=== Objective 1 ===
According to the arbitration excerpt, in which two countries did the Respondent enter insolvency proceedings in 2002?

=== Text shown ===
▶

Cette affaire est née d'un contrat de licence conclu en 1999 entre un demandeur britannique et un défendeur néerlandais.

'63. [In] 2002 [Respondent] entered into insolvency proceedings in both the Netherlands and the United States. Coincidentally, it was also [in] 2002 that [Claimant] submitted its initial Request for Arbitration to the International Chamber of Commerce. It was nevertheless some considerable time thereafter before the arbitration was actively pursued.

64. The Dutch insolvency proceedings consisted of [Respondent] filing in Amsterdam a petition and a draft "Akkoord", i.e. a composition with creditors. [Claimant] submitted a claim to [Respondent]'s court-appointed administrator in respect of [Respondent]'s pre-petition debt under the [Contract] and that claim was accepted as an admitted claim. Ultimately, after unsuccessful challenge by one creditor, the Akkoord became binding on all creditors after being approved by the Dutch court. The scheme of the Akkoord was to give to creditors shares in a new [Respondent] American holding company [A] in satisfaction of their outstanding claims. Shares were allotted pro rata to the amount of each creditor's claim. However, [Respondent] declined actually to transfer to [Claimant] its allotted shares in [A] on the grounds that the [Contract] was absolutely void, as claimed in this arbitration, and that accordingly [Respondent] owed nothing. This prompted a court application by [Claimant]. The District Court ordered [Respondent] to transfer the shares. Although [Respondent] had to comply with the District Court order and did in fact transfer the shares to [Claimant], it also appealed. The Court of Appeal dismissed the appeal whereupon [Respondent] has appealed to the Supreme Court. That appeal is pending. Subsequent to the conclusion of the oral hearing before us we were provided with a translation of the Advocate General's opinion recently issued in that appeal and with the parties' observations on that opinion. However, for reasons which will become apparent our conclusions have not been affected by any points which await determination in that appeal.

65. Thus, the present position is that the [A] shares have been transferred to [Claimant]. Subject to the pending appeal before the Supreme Court, [Claimant]'s pre-petition debt, assuming there was one, has been extinguished and [Claimant] does not seek an award from us for any pre-petition sums. The Akkoord is, however, relevant to this arbitration in two respects. Firstly, [Respondent] seeks by counterclaim the return of the shares on the grounds that it never had any liability in the first place to [Claimant]; secondly, it was [Respondent]'s case before us that if we were to make a monetary award in favour of [Claimant] we should implement the cram down effect of the Akkoord by making some order confining [Claimant] to an entitlement under the Akkoord in respect of the sum awarded.

◀

=== Input records ===

▶

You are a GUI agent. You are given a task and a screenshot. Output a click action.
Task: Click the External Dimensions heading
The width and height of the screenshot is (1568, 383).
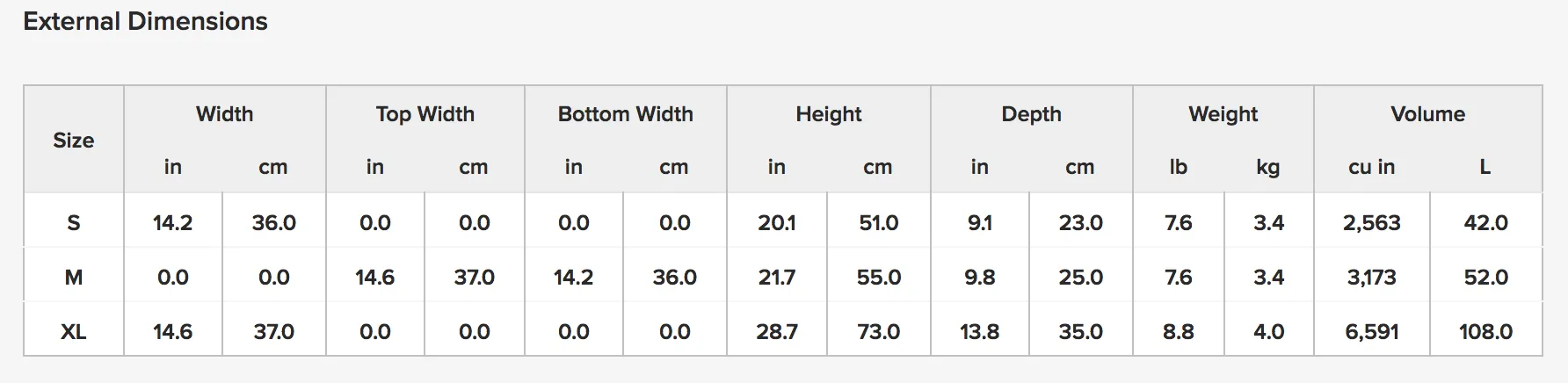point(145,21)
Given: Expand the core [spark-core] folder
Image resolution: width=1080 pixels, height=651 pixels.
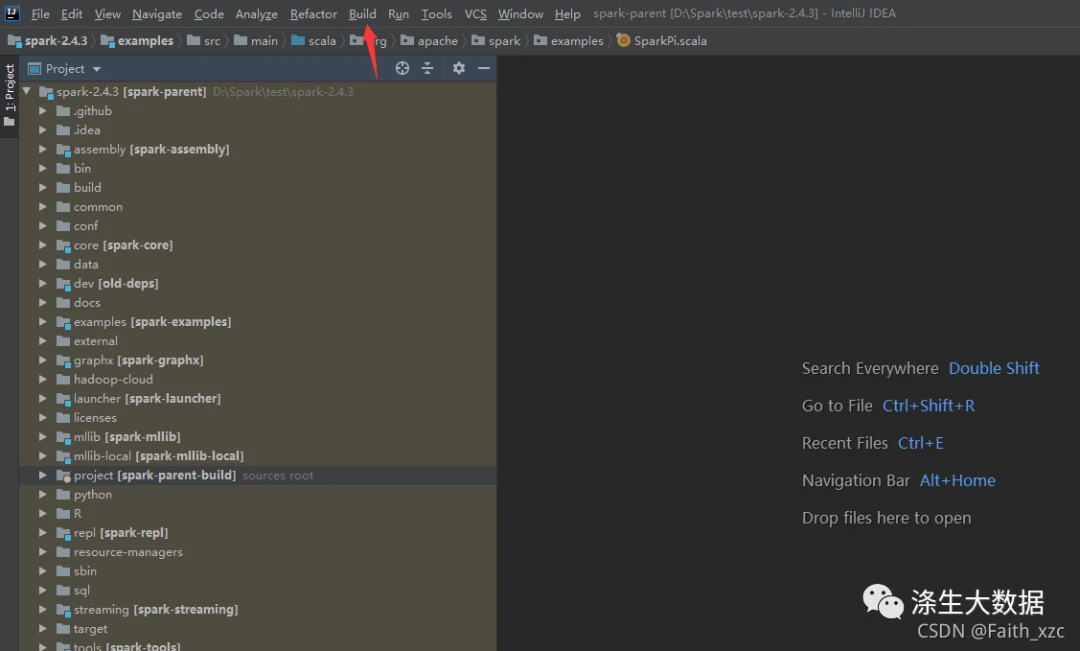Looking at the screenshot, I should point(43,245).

◀
▶

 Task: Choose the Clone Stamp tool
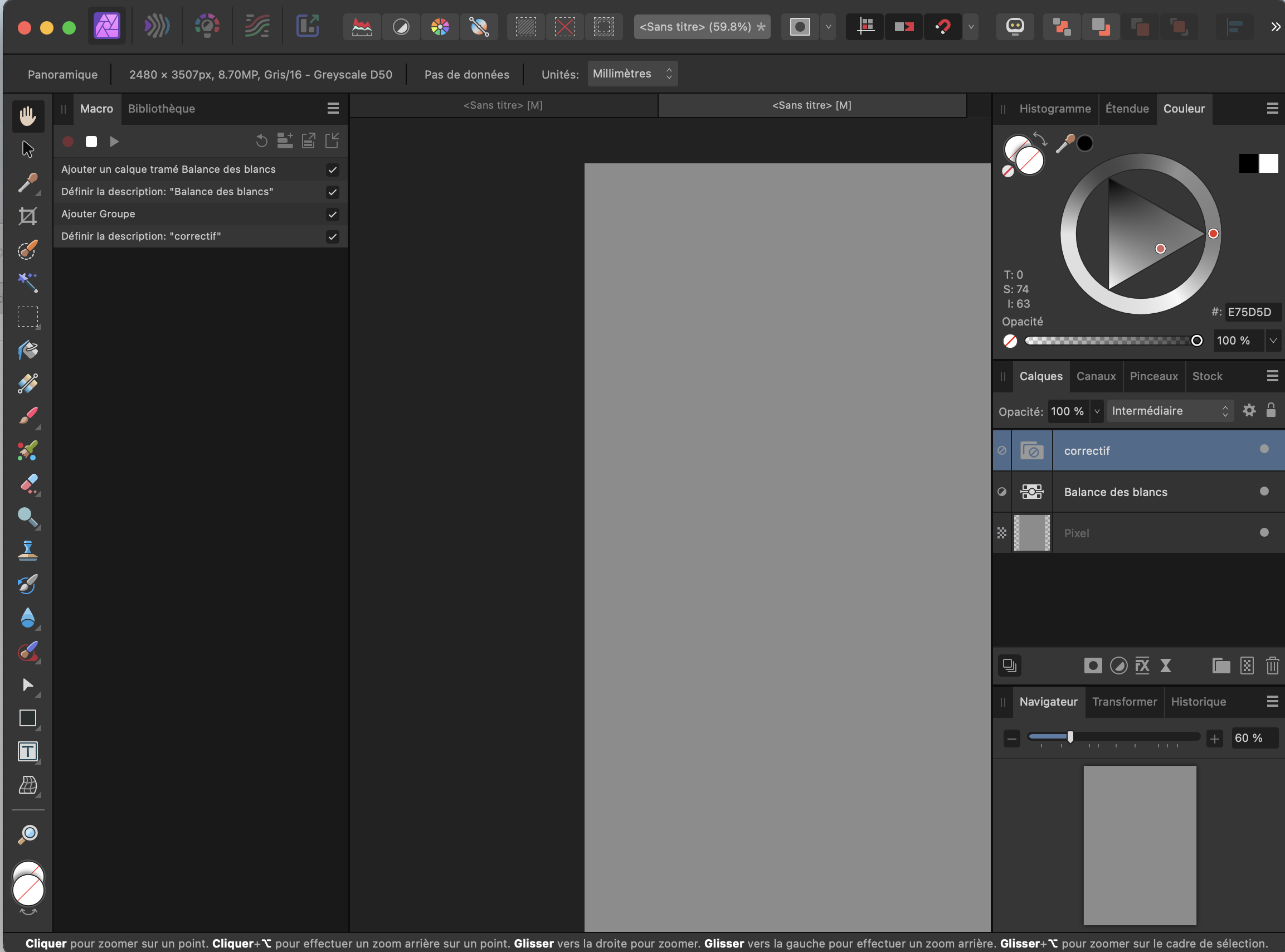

◀

=== Objective 2 ===
Rewrite the records from the line with "Given: Expand the core [spark-core] folder" to the line with "Looking at the" as a two-column CSV with the columns request and answer, one row per record. Put each field in quotation marks, replace line breaks with spaces, and leave out the pictures.

=== Full output 1 ===
The Netherlands and the United States.

=== Full output 2 ===
request,answer
"Given: Expand the core [spark-core] folder Image resolution: width=1080 pixels, height=651 pixels.","Looking at the screenshot, I should point(43,245)."